[Saved data entries]

=== Begin Enclosure ===

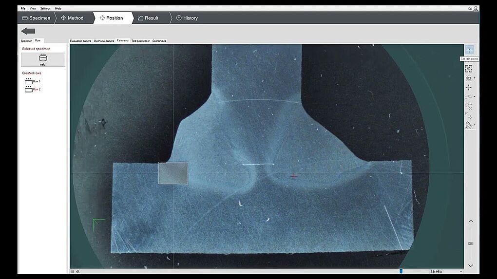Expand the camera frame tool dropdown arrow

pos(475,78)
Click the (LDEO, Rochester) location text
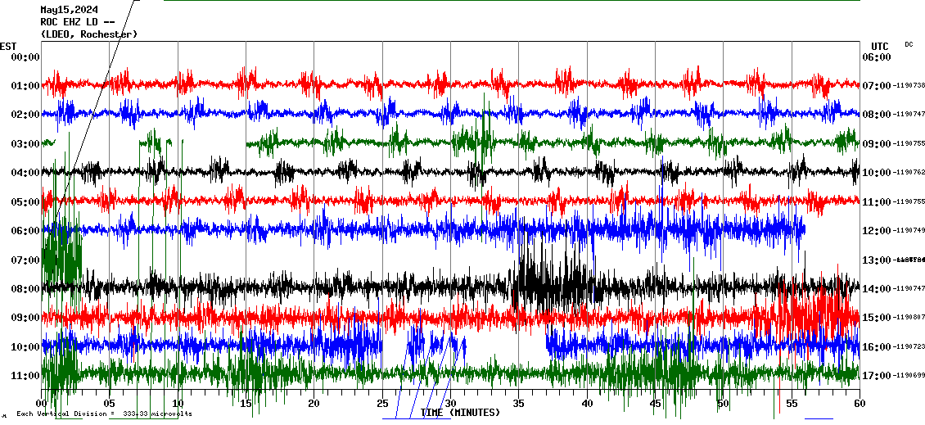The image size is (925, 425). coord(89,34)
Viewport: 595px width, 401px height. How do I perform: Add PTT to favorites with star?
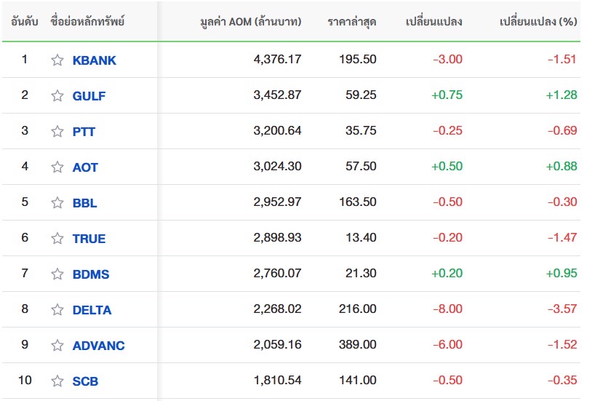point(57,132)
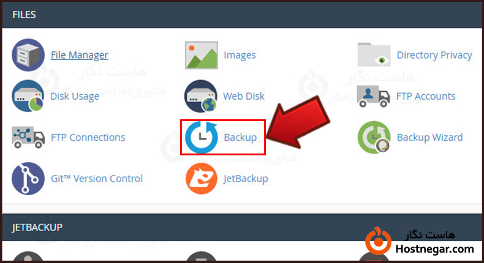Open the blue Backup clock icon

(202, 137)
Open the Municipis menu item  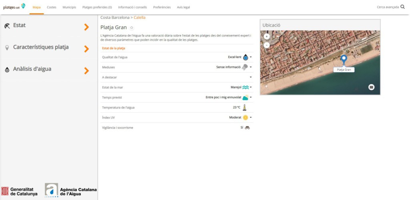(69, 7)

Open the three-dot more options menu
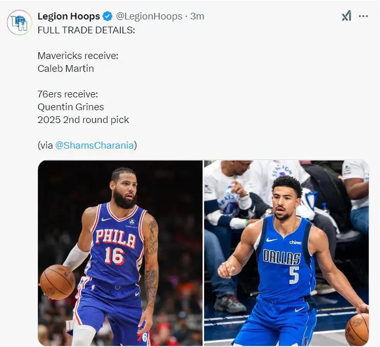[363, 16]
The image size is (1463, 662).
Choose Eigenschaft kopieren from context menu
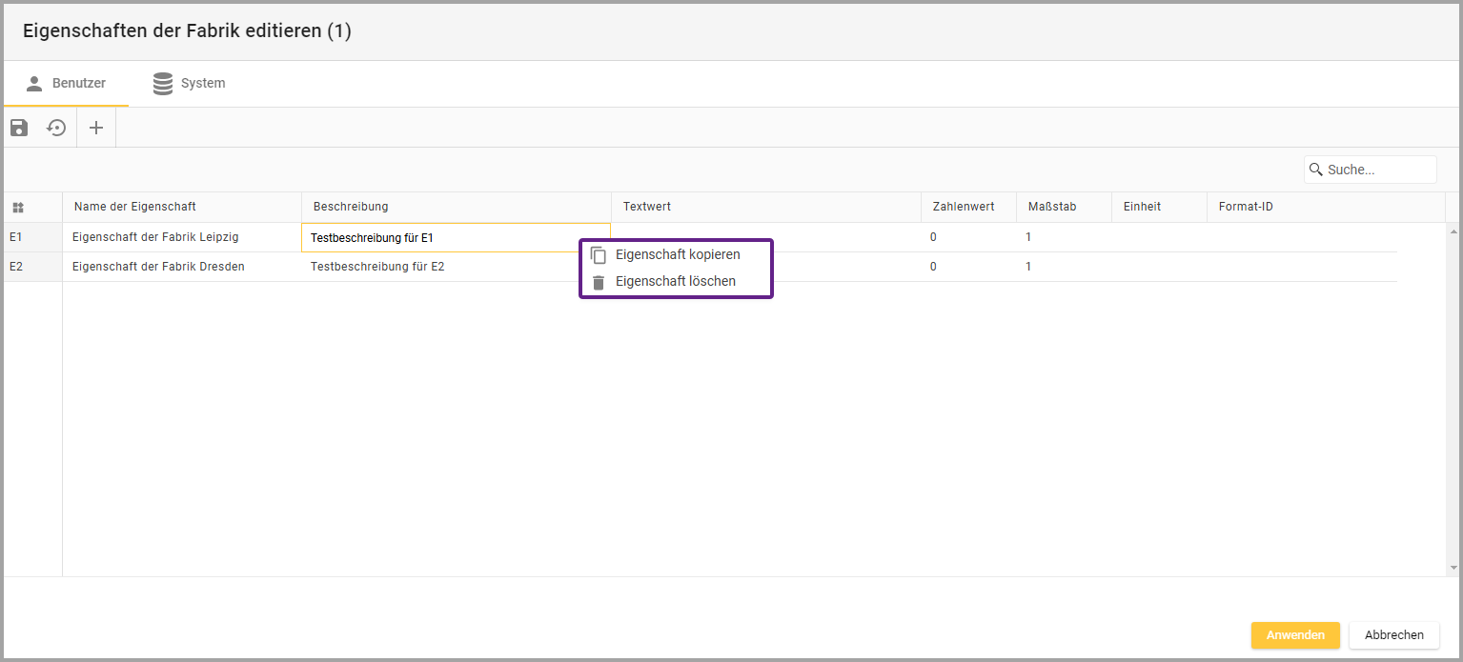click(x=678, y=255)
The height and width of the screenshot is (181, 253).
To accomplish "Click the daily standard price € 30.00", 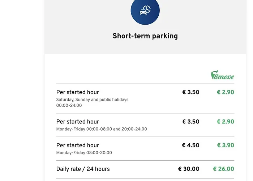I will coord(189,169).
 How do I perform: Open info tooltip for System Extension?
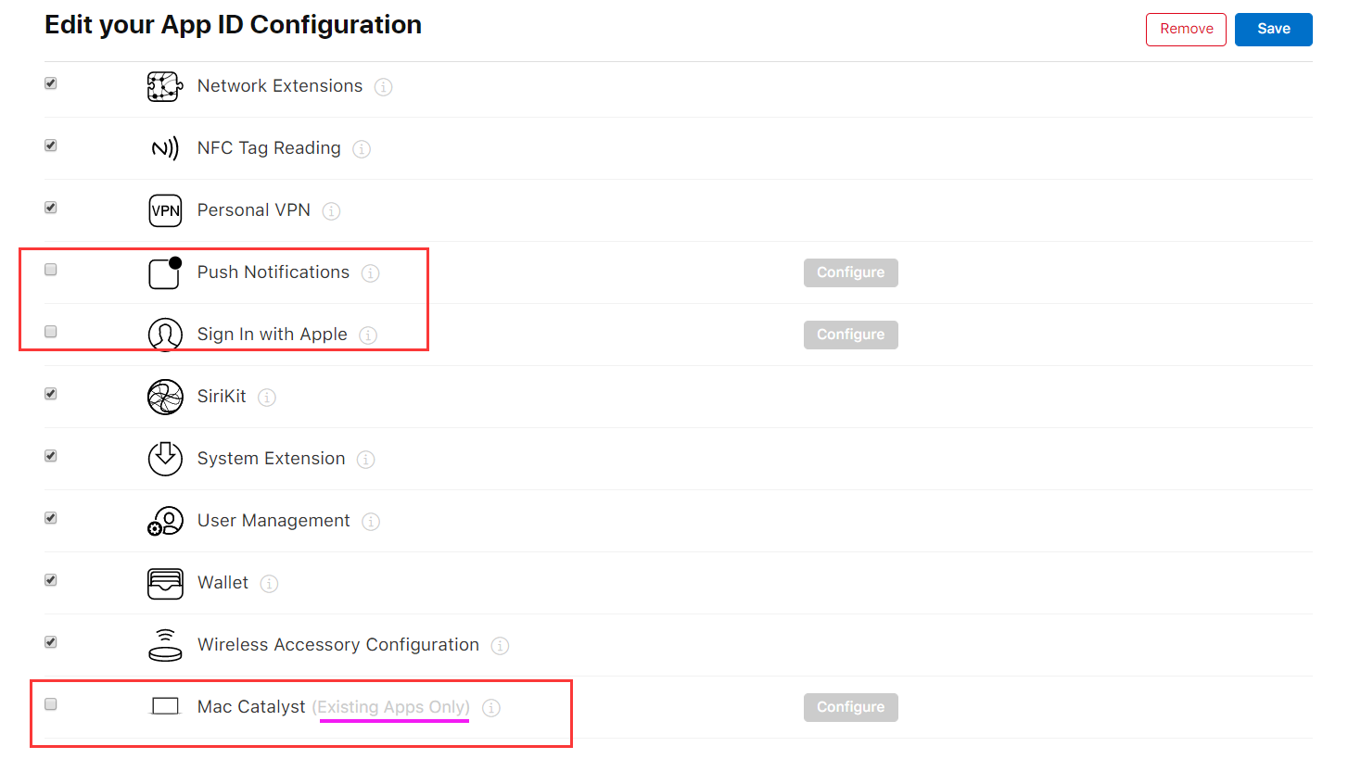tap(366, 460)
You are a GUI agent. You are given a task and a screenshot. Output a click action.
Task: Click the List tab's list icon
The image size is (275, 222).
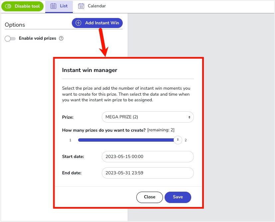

=== End Enclosure ===

## Required work
Tally how many lines of the records hold the word "screenshot". Answer with the number only.

## Finished task
2